Presidente da FIEMS prevê paralisação das indústrias com a continuidade da greve

O cálculo é feito com base no ritmo de produção dos estabelecimentos industriais do Estado.

- Foto: Divulgação/Fiems

A greve dos caminhoneiros contra os sucessivos aumentos no valor do óleo diesel deve provocar a paralisação total das 6.201 indústrias de Mato Grosso do Sul a partir desta sexta-feira (25), acredita o presidente da Fiems, Sérgio Longen.

O cálculo é feito com base no ritmo de produção dos estabelecimentos industriais do Estado, que vem caindo desde que a greve começou, na segunda-feira (21/05).

“Nesta quinta-feira (24/05), cerca de 80% das indústrias já estão paradas em razão da falta de matéria-prima, que está represada nos caminhões. Se nesta sexta-feira essa matéria-prima não for liberada, 100% das indústrias vão parar. Vai parar total, postos de gasolinas, aeroportos”, afirmou Longen ao questionar a forma como os caminhoneiros prosseguem com a greve. 

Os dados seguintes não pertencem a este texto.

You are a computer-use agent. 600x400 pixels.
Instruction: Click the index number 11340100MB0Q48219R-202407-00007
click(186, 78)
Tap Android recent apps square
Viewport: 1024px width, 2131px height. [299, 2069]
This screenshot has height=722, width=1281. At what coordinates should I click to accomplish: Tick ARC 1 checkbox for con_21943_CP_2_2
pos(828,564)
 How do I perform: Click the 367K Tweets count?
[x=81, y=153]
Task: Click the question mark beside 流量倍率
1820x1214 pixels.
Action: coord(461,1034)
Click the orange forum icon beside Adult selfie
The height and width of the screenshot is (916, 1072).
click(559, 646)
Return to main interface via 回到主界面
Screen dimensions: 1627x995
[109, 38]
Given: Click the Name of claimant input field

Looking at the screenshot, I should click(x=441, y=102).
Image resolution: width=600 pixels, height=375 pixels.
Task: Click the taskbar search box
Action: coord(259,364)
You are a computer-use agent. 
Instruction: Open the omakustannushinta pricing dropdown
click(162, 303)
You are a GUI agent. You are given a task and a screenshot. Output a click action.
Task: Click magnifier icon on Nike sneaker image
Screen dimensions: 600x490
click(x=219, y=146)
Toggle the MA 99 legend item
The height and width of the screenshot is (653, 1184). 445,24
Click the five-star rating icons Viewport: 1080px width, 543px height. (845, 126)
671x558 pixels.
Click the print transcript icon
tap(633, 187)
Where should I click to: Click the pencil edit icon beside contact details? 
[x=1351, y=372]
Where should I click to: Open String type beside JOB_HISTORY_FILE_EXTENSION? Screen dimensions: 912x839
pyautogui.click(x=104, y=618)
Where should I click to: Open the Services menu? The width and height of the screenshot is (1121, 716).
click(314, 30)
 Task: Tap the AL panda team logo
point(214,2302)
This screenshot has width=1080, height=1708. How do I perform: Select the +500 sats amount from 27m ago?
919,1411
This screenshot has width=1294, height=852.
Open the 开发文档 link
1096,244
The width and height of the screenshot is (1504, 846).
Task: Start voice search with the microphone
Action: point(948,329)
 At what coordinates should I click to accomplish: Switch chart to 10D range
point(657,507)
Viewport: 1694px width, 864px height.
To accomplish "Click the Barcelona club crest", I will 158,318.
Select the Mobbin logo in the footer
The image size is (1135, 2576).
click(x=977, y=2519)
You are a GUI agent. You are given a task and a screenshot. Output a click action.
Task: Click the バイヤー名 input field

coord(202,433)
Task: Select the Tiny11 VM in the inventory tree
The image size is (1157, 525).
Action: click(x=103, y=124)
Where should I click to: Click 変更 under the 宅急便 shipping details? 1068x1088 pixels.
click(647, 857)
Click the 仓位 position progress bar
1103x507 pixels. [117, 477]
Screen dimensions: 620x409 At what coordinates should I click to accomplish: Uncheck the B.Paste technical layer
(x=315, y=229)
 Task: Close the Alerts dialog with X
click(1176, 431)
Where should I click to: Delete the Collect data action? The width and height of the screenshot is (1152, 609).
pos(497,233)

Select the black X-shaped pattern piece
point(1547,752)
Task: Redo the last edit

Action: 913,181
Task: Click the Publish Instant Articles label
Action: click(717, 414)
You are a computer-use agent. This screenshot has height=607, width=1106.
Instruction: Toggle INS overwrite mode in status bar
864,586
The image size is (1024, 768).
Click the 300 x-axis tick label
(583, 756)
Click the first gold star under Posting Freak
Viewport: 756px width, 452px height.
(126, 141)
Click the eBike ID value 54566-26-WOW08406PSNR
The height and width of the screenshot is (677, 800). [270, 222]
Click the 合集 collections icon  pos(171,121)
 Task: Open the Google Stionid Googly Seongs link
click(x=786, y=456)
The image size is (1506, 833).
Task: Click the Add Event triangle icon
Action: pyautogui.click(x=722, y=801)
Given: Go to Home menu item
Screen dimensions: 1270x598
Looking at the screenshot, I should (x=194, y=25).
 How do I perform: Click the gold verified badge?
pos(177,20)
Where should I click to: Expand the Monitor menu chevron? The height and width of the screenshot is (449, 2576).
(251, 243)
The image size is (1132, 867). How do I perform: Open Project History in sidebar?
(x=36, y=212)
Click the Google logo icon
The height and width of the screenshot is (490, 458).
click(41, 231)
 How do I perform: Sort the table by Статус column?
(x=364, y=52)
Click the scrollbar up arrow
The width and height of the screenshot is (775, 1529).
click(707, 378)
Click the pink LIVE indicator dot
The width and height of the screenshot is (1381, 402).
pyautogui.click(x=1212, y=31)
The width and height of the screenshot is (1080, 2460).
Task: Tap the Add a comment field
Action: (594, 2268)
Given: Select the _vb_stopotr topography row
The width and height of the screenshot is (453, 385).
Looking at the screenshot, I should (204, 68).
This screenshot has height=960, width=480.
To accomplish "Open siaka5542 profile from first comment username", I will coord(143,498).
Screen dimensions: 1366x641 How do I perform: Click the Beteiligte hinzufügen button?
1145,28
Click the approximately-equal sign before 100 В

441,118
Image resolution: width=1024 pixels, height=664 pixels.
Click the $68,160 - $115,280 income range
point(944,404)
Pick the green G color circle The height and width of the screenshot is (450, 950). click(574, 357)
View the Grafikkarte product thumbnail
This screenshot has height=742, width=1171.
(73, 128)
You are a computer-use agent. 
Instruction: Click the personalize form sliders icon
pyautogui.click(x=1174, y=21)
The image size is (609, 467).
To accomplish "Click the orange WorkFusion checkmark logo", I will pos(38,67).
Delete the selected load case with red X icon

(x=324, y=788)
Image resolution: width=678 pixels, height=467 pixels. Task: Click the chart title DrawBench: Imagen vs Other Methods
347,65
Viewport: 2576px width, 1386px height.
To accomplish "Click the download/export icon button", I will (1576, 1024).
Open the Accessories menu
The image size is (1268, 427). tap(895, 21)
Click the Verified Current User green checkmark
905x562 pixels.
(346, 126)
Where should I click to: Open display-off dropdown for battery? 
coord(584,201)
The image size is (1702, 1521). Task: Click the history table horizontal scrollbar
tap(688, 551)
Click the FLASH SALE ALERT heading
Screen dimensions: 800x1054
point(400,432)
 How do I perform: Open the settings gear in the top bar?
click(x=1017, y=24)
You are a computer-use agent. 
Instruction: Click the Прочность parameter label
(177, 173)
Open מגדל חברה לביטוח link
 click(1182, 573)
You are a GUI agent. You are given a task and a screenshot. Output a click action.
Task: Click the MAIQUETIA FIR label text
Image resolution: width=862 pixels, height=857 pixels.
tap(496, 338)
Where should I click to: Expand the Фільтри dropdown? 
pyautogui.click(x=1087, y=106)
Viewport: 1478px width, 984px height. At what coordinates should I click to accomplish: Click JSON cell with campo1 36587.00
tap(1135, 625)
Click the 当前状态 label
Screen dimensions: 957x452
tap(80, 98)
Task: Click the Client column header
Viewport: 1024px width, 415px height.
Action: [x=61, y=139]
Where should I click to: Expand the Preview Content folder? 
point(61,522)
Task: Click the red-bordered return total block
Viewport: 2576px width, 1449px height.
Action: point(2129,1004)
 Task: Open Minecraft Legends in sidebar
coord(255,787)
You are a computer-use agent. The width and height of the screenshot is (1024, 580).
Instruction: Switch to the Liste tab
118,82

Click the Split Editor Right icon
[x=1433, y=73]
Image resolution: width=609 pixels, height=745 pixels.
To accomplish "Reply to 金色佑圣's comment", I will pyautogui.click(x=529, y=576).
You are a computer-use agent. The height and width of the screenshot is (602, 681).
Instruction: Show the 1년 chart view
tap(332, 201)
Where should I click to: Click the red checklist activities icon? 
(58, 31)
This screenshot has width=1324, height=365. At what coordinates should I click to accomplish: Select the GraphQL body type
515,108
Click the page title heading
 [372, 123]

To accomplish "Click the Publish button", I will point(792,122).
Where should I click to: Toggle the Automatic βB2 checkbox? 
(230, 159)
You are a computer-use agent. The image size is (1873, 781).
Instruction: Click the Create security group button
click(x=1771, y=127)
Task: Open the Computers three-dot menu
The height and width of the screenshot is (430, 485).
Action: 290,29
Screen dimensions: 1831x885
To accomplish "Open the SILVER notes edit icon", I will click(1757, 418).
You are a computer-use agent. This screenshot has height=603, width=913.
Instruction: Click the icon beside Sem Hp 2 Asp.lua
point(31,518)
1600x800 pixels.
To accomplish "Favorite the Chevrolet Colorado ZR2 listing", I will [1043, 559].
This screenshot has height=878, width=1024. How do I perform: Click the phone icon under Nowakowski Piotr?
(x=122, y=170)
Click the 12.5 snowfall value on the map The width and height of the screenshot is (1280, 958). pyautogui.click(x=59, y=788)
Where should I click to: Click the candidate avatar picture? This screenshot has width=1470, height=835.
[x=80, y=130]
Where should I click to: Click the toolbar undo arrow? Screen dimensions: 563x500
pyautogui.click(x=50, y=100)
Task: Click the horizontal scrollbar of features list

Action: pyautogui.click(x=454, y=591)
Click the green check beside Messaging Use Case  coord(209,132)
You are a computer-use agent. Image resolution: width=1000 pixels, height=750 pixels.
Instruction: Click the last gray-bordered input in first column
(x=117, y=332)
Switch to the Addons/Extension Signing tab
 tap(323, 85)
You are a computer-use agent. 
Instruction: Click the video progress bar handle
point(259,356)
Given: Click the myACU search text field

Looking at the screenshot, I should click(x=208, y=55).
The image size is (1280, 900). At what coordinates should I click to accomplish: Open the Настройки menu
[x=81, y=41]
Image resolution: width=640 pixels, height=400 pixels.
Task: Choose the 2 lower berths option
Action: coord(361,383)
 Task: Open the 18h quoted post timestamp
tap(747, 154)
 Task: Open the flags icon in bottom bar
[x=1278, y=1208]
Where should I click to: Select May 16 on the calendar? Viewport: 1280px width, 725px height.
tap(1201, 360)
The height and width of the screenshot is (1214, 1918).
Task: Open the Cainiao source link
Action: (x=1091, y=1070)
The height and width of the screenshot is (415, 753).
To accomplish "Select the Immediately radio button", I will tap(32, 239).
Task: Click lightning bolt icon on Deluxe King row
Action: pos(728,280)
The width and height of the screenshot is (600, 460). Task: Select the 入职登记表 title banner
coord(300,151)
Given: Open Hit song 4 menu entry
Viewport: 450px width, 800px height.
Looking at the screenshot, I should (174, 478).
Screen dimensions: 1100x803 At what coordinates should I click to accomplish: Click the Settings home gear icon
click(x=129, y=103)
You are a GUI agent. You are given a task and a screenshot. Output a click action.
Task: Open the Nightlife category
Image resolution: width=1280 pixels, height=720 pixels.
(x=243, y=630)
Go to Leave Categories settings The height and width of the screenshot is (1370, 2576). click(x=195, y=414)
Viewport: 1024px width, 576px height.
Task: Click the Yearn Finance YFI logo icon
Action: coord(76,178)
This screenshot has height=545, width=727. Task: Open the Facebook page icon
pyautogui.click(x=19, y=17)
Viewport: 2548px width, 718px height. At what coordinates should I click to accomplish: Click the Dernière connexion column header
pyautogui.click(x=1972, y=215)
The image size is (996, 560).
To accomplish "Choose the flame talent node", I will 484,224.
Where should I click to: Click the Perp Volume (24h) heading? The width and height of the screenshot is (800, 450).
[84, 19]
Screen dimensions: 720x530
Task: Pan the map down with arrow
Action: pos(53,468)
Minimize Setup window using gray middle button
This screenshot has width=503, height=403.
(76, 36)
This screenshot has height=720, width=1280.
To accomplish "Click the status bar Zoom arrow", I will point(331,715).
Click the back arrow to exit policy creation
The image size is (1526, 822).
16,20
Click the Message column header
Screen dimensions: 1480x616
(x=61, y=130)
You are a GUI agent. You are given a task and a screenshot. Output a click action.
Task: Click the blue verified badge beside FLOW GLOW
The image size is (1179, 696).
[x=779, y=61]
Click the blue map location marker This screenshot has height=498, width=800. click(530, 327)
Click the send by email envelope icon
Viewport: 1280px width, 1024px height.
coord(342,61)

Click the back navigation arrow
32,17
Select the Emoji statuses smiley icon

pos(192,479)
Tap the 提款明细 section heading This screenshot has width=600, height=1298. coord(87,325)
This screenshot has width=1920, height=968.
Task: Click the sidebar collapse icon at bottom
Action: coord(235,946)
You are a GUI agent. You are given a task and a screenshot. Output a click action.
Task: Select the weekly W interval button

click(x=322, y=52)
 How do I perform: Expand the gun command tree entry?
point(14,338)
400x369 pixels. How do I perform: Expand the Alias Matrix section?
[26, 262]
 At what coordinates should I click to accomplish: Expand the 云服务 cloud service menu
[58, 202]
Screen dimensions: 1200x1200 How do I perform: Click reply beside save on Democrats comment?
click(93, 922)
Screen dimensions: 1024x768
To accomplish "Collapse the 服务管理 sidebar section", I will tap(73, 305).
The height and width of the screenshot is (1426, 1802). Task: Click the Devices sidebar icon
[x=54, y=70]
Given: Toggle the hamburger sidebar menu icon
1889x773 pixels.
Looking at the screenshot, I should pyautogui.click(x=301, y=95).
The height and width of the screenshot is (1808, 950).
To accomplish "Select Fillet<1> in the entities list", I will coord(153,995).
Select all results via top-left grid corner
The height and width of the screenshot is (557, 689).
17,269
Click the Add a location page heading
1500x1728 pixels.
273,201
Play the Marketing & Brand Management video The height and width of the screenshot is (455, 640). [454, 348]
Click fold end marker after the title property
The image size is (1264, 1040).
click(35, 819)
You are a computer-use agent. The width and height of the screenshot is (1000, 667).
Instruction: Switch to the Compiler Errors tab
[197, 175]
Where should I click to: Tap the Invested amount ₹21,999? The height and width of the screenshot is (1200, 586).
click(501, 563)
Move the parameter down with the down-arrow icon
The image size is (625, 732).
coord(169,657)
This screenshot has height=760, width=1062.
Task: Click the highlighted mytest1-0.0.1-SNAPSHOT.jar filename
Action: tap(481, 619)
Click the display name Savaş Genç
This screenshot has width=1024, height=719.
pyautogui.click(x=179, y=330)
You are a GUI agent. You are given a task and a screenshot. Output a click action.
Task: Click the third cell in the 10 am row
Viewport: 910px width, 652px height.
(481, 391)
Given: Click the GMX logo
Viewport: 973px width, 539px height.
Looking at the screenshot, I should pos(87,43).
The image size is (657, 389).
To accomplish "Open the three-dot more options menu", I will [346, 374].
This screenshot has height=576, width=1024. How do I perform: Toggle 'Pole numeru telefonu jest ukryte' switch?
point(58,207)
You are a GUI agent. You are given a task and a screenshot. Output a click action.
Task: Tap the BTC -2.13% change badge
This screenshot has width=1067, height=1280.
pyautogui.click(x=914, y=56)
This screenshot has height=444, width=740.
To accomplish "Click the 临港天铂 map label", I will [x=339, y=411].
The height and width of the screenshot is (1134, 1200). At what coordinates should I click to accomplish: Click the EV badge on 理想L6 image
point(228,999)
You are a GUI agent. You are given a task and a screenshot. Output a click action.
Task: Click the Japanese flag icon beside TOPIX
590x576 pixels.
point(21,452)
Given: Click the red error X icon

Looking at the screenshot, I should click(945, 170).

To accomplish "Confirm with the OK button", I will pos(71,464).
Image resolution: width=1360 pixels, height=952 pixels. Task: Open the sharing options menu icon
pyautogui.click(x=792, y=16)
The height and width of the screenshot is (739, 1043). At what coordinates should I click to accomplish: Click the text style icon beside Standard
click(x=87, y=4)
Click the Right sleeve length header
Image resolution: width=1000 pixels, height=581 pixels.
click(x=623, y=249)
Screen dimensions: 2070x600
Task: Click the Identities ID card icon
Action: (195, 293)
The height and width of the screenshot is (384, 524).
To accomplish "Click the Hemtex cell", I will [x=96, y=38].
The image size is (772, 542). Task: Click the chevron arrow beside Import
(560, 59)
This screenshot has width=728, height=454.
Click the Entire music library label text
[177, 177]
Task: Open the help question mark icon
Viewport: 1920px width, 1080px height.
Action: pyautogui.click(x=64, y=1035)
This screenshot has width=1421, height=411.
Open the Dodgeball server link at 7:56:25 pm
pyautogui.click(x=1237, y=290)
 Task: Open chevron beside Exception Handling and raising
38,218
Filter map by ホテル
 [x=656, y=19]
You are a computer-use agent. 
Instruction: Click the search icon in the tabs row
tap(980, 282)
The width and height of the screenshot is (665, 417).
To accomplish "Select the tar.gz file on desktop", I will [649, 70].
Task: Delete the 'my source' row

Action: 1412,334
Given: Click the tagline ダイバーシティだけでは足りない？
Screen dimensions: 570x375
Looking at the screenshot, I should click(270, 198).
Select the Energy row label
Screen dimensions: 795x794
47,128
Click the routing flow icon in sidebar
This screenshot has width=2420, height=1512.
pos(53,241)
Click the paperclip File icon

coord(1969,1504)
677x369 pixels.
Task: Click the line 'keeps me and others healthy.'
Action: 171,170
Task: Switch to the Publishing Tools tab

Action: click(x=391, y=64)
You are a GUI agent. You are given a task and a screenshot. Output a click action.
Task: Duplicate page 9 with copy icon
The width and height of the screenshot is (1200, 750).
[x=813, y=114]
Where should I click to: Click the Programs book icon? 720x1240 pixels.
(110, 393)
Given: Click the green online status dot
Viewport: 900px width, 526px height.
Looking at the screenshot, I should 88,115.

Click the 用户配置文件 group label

Na avaliação do presidente da Fiems, a pauta é pertinente e se faz necessário que o Governo avalie a política de reajuste de preços dos combustíveis. “Não podemos ficar refém da Petrobras e, por isso, entendo o intuito da manifestação. Mas interromper a produção de setores que abastecem a sociedade, da forma como está sendo feito, não é correto e com isso não podemos concordar. Temos compromissos a serem cumpridos, as empresas estão parando, os produtores rurais estão jogando leite fora, por exemplo, os animais estão morrendo por falta da chegada de ração, ou seja, é um modelo de greve que traz prejuízo para muita gente e não podemos permitir isso no Brasil”, defendeu.